Abstract
Overexpression of the human multidrug-resistance protein (MRP) causes a form of multidrug resistance similar to that conferred by P-glycoprotein, although the two proteins are only distantly related. In contrast to P-glycoprotein, human MRP has also been shown to be a primary active transporter of a structurally diverse range of organic anionic conjugates, some of which may be physiological substrates. At present, the mechanism by which MRP transports these compounds and mediates multidrug resistance is not understood. With the objective of developing an animal model for studies on the normal functions of MRP and its ability to confer multidrug resistance in vivo, we recently cloned the murine ortholog of MRP (mrp). To assess the degree of functional conservation between mrp and MRP, we directly compared the drug cross-resistance profiles they confer when transfected into human embryonic kidney cells, as well as their ability to actively transport leukotriene C4, 17β-Estradiol 17β-(d-glucuronide), and vincristine; mrp and MRP conferred similar drug resistance profiles, with the exception that only MRP conferred resistance to the anthracyclines tested.
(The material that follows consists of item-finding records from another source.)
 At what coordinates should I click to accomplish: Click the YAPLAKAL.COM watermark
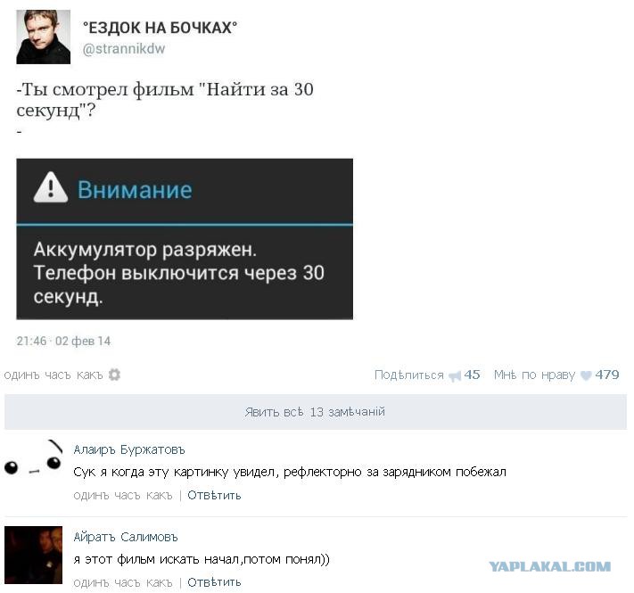click(550, 567)
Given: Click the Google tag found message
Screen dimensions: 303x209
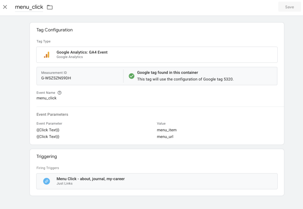Looking at the screenshot, I should pyautogui.click(x=167, y=73).
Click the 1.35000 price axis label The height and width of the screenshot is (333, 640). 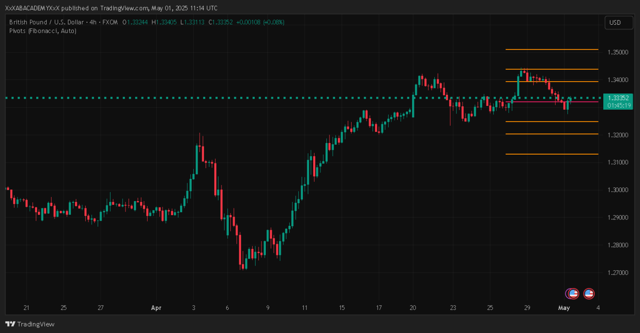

Consistent with these findings, accumulation of [3H]vincristine and [3H]VP-16 was decreased, and efflux of [3H]vincristine was increased in both murine and human MRP-transfected cell populations, whereas only human MRP-transfected cells displayed decreased accumulation and increased efflux of [3H]daunorubicin. Membrane vesicles derived from both transfected cell populations transported leukotriene C4 in an ATP-dependent manner with comparable efficiency, although the efficiency of 17β-estradiol 17β-(d-glucuronide) transport was somewhat higher with MRP transfectants. ATP-dependent transport of vincristine was also observed with vesicles from mrp and MRP transfectants but only in the presence of glutathione. These studies reveal intrinsic differences between the murine and human MRP orthologs with respect to their ability to confer resistance to a major class of chemotherapeutic drugs.
Footnotes
- Received February 27, 1997.
- Accepted May 13, 1997.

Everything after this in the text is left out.